BACKGROUND AND PURPOSE: Rabbit aneurysm models are used for the testing of embolization devices and elucidating the mechanisms of human intracranial aneurysm growth and healing. We used RNA-sequencing technology to identify genes relevant to induced rabbit aneurysm biology and to identify genes and pathways of potential clinical interest. This process included sequencing microRNAs, which are important regulatory noncoding RNAs. MATERIALS AND METHODS: Elastase-induced saccular aneurysms were created at the origin of the right common carotid artery in 6 rabbits. Messenger RNA and microRNA were isolated from the aneurysm and from the control left common carotid artery at 12 weeks and processed by using RNA-sequencing technology.

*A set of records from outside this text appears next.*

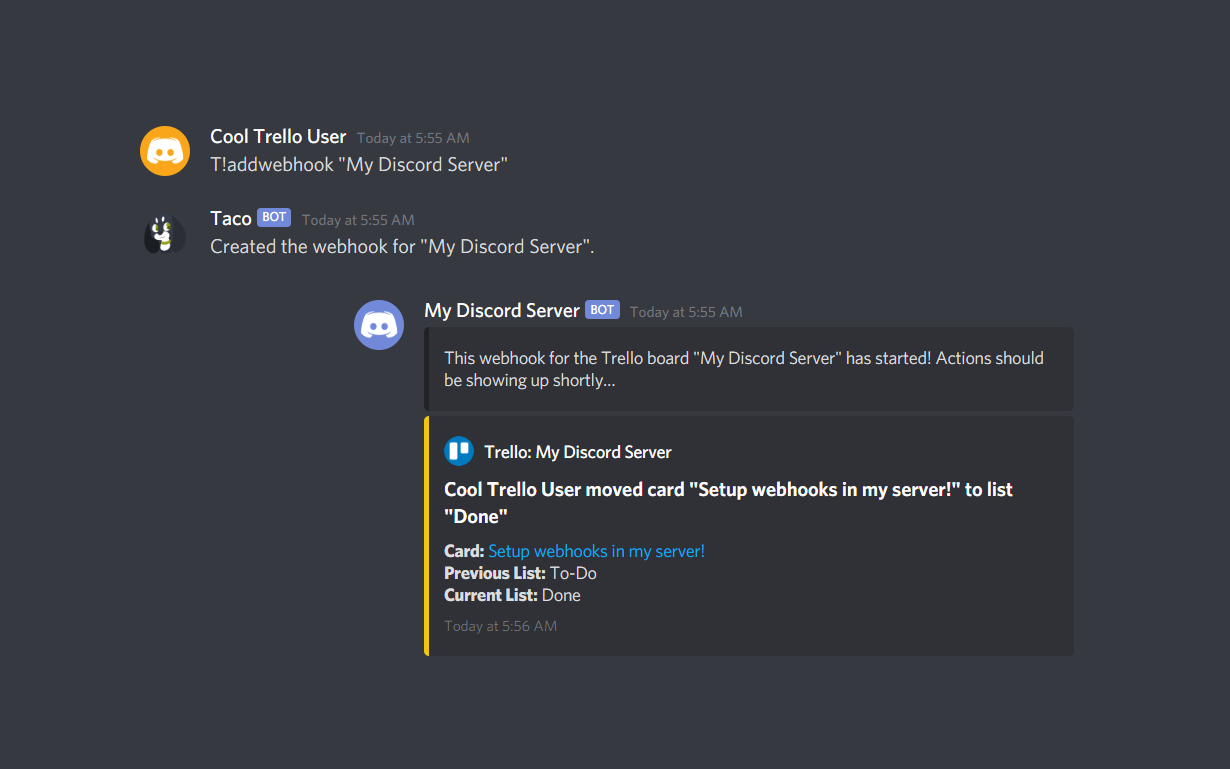Click the webhook started notice embed
Image resolution: width=1230 pixels, height=769 pixels.
click(x=744, y=369)
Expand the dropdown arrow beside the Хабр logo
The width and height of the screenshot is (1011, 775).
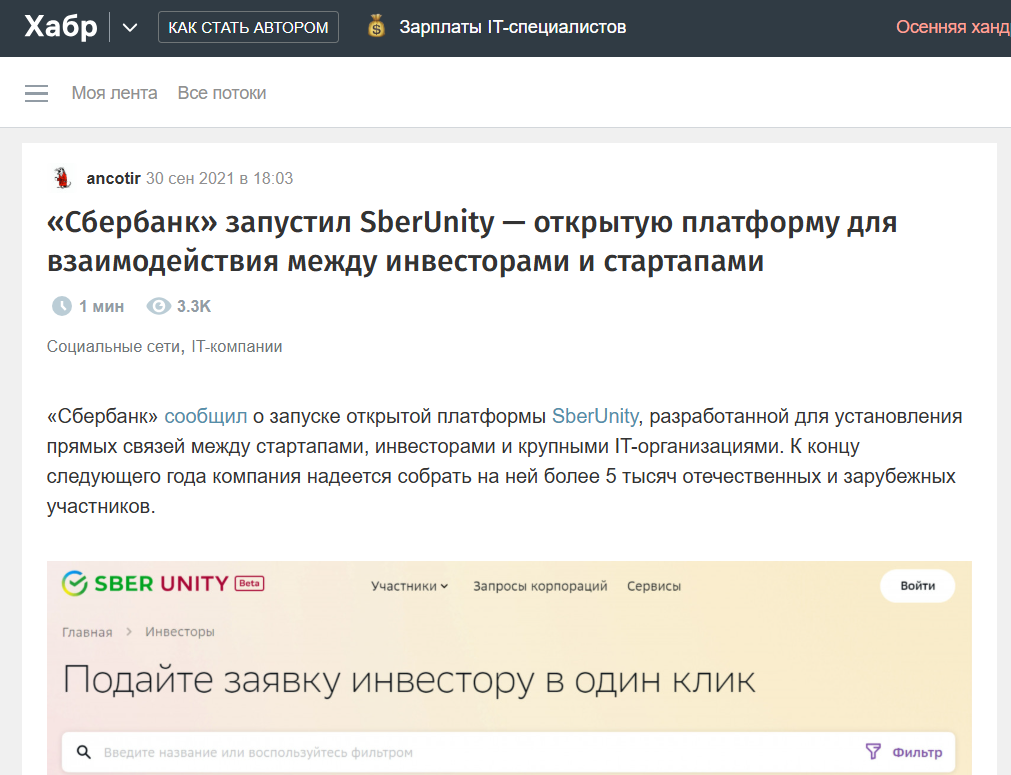[x=130, y=28]
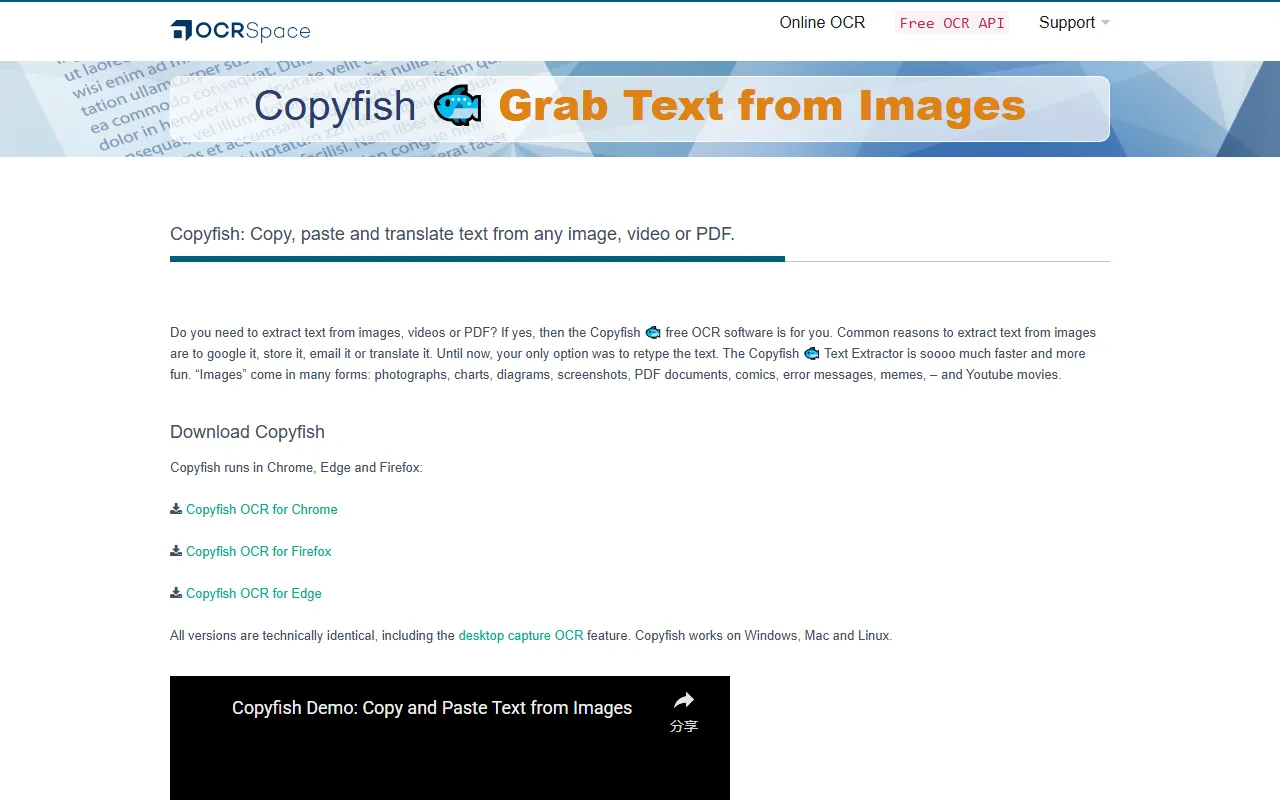This screenshot has width=1280, height=800.
Task: Download Copyfish OCR for Chrome
Action: click(x=261, y=509)
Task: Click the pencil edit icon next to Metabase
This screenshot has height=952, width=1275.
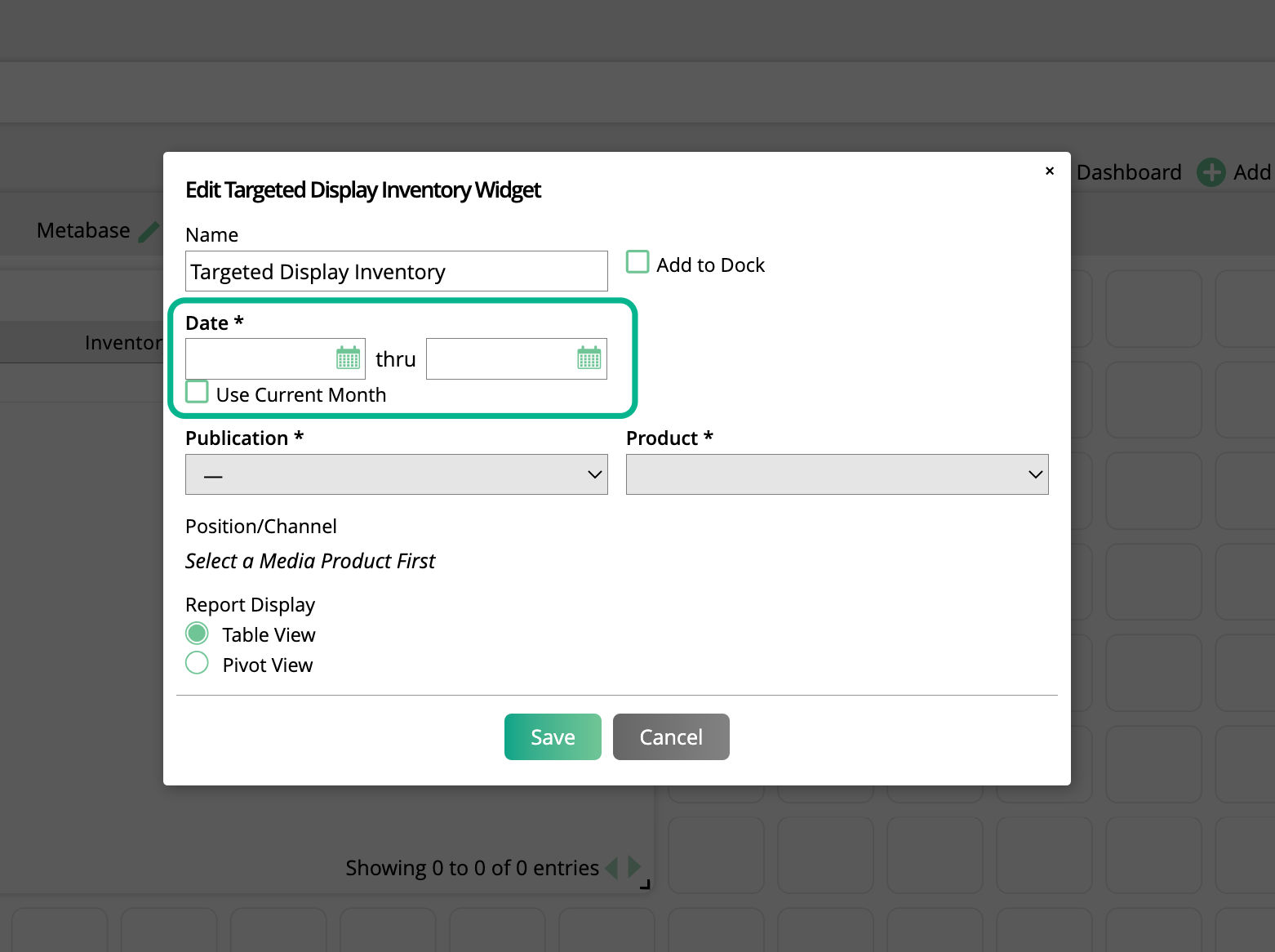Action: point(149,230)
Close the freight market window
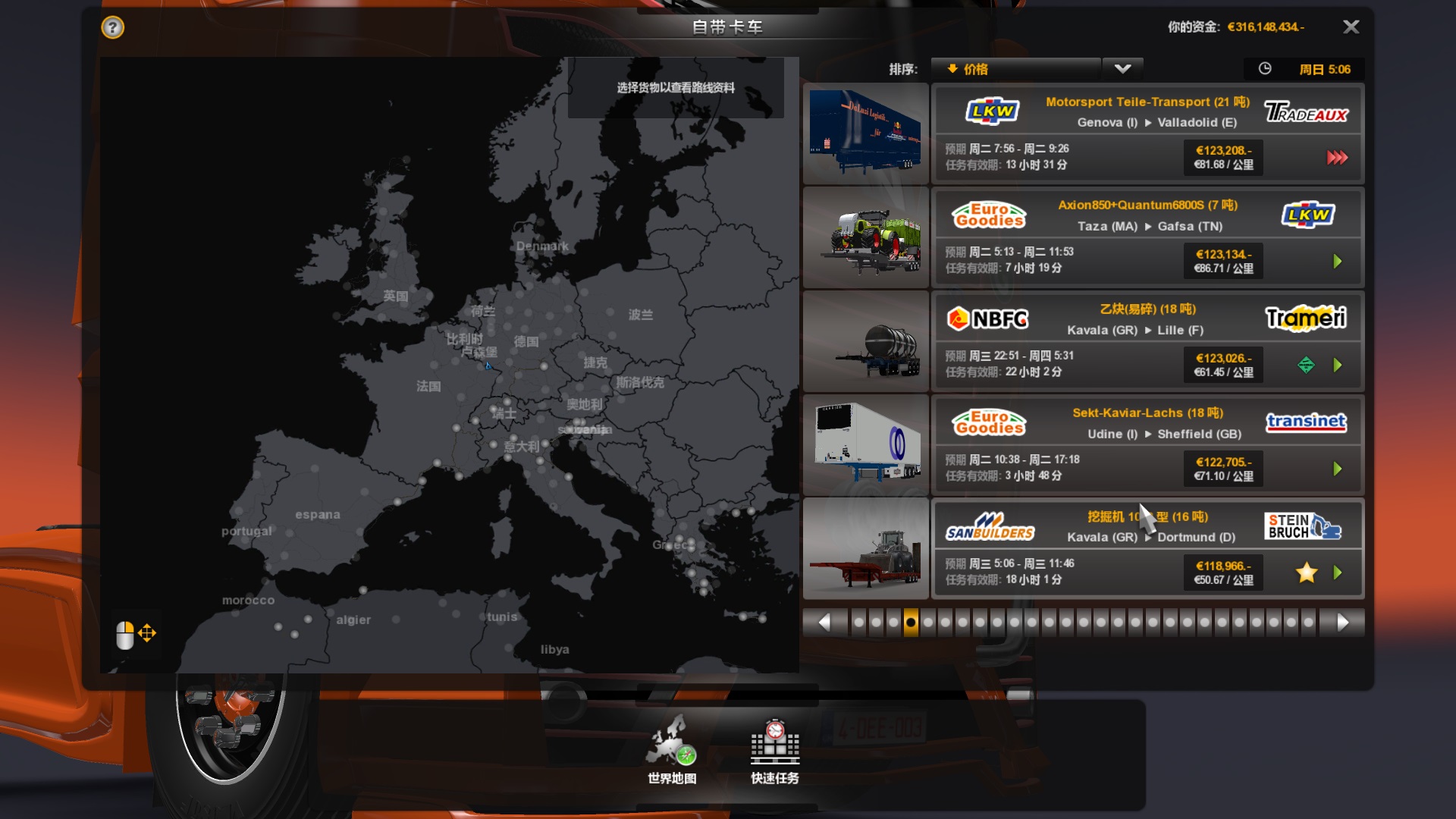The width and height of the screenshot is (1456, 819). [x=1351, y=27]
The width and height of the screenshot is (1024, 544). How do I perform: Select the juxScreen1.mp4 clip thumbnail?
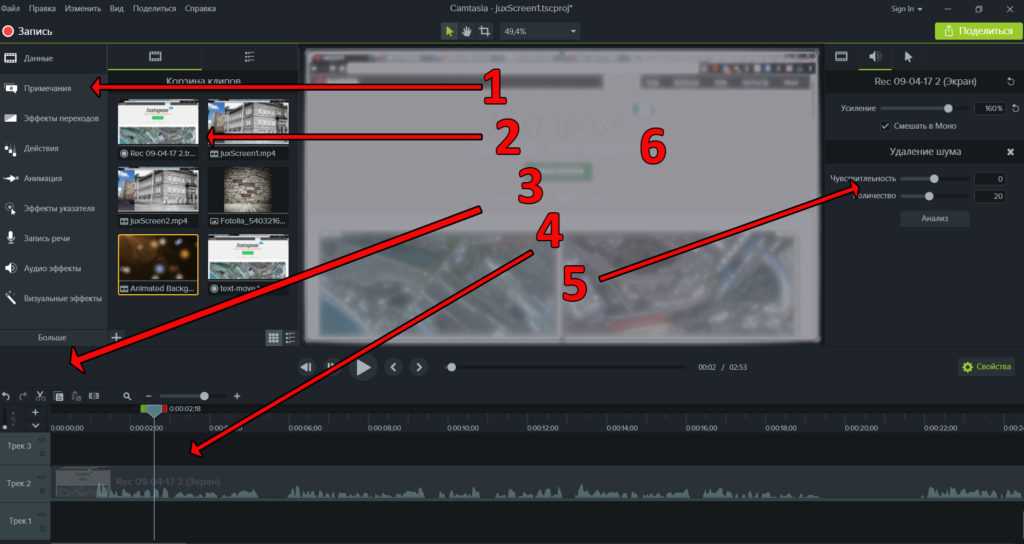(x=247, y=123)
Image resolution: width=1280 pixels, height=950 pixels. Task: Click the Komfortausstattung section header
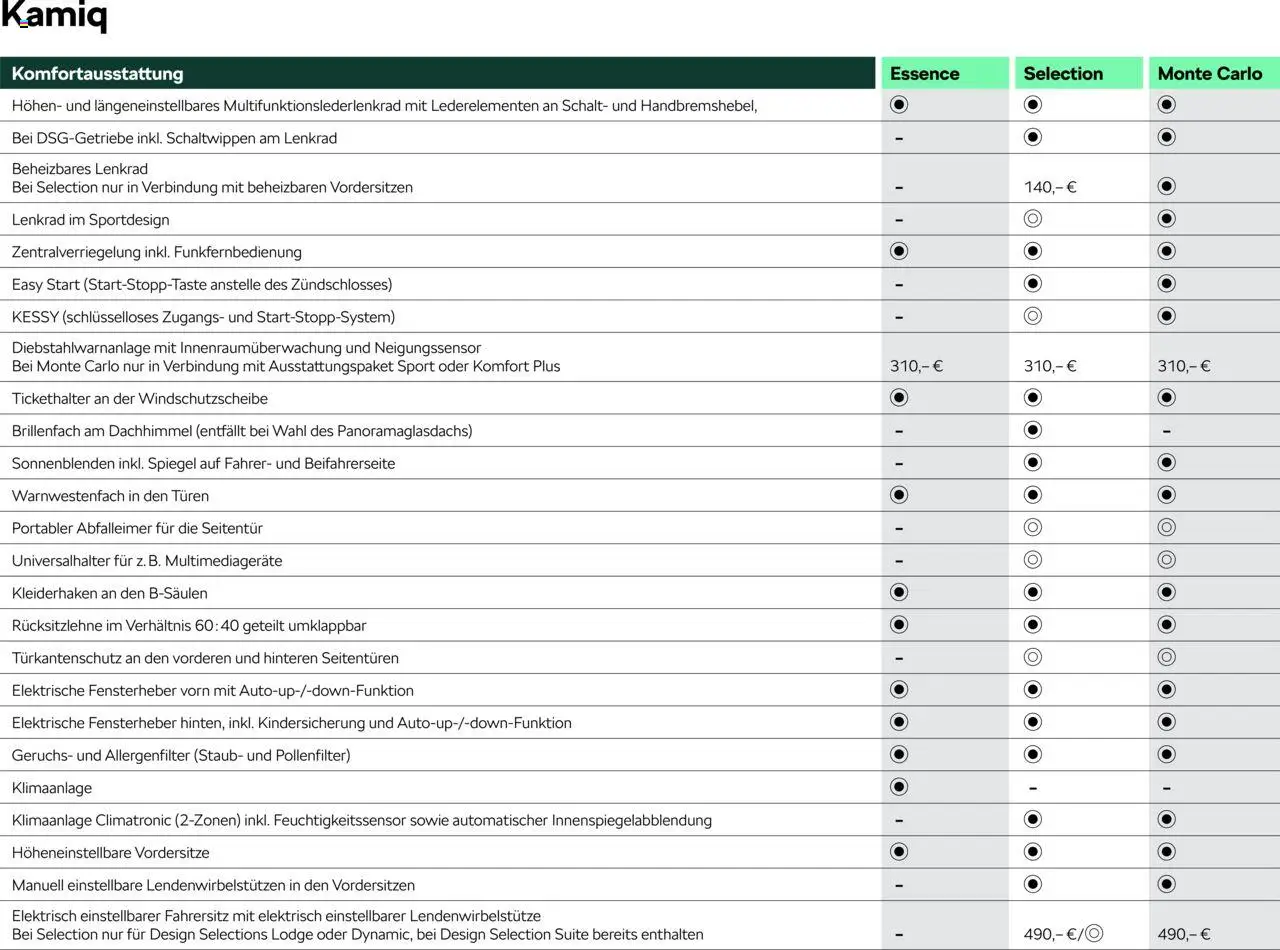pos(97,73)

The results from RNA sequencing were analyzed by using the Ingenuity Pathway Analysis tool. RESULTS: A total of 9396 genes were analyzed by using RNA sequencing, 648 (6.9%) of which were found to be significantly differentially expressed between the aneurysms and control tissues (P < .05; false-discovery rate, <0.01; fold change, >2 or <.5). Of these genes, 614 were mapped successfully, 143 were down-regulated, and 471 were up-regulated in the aneurysms as compared with controls. Using the same criteria for significance, 3 microRNAs were identified as down-regulated and 5 were identified as up-regulated. Pathway analysis associated these genes with inflammatory response, cellular migration, and coagulation, among other functions and pathologies. CONCLUSIONS: RNA-sequencing analysis of rabbit aneurysms revealed differential regulation of some key pathways, including inflammation and antigen presentation. ANKRD1 and TACR1 were identified as genes of interest in the regulation of matrix metalloproteinases.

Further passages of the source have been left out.